# new rules for health care in spain from april 2014



## kren47 (Oct 13, 2013)

Heard on grape vine that as from 2014 uk expats by nhs health care. Is this correct, I am thinking of coming over next year. I am retired but my partner is not. Any info much appreciated. 
Thanks. Keith


----------



## xabiaxica (Jun 23, 2009)

kren47 said:


> Heard on grape vine that as from 2014 uk expats by nhs health care. Is this correct, I am thinking of coming over next year. I am retired but my partner is not. Any info much appreciated.
> Thanks. Keith


:welcome:
I'm not sure what you mean.... 

if you mean that the UK will stop issuing S1 forms in April next year for non-pensioners, then that apparently IS the case


http://www.expatforum.com/expats/sp...longer-available-after-31st-march-2014-a.html

if so, that's nothing to do with Spain - _*that's a new UK rule *_


----------



## Sirtravelot (Jul 20, 2011)

Is it just me, or does this mean even more British will leave Spain?


----------



## snikpoh (Nov 19, 2007)

Sirtravelot said:


> Is it just me, or does this mean even more British will leave Spain?


????

Why should they leave Spain??

If they are here already then the changes will have no effect!

If they are pensioners here then the changes will have no effect!

The changes only affect people moving to Spain after March next year and then only for NON-pensioners.
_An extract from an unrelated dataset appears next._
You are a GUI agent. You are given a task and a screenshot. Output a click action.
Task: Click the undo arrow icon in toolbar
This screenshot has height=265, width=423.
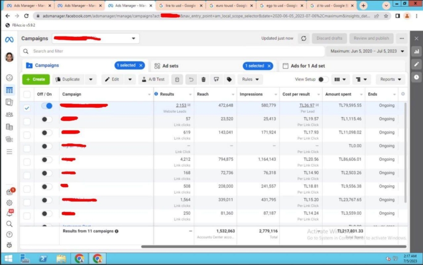191,79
Put simply, early retirees will have to fund the first couple of years health care where, in the past, they might have had reciprocal cover via the S1.


----------



## xabiaxica (Jun 23, 2009)

snikpoh said:


> ????
> 
> Why should they leave Spain??
> 
> ...


exactly!!

although it MIGHT (& I suspect will) affect non-pensioners who have S1s because their partner is paying NI in the UK (or elsewhere) & they qualify for them that way. These have to be renewed annually, & the UK has no legal obligation under EU rules to issue them, any more than the S1s to early retirees, which they are stopping. 

however, since Spain has just launched the 'buy in ' scheme, where you pay something like 60€ a month for full access to state healthcare, that might help.


----------



## xabiaxica (Jun 23, 2009)

Sirtravelot said:


> Is it just me, or does this mean even more British will leave Spain?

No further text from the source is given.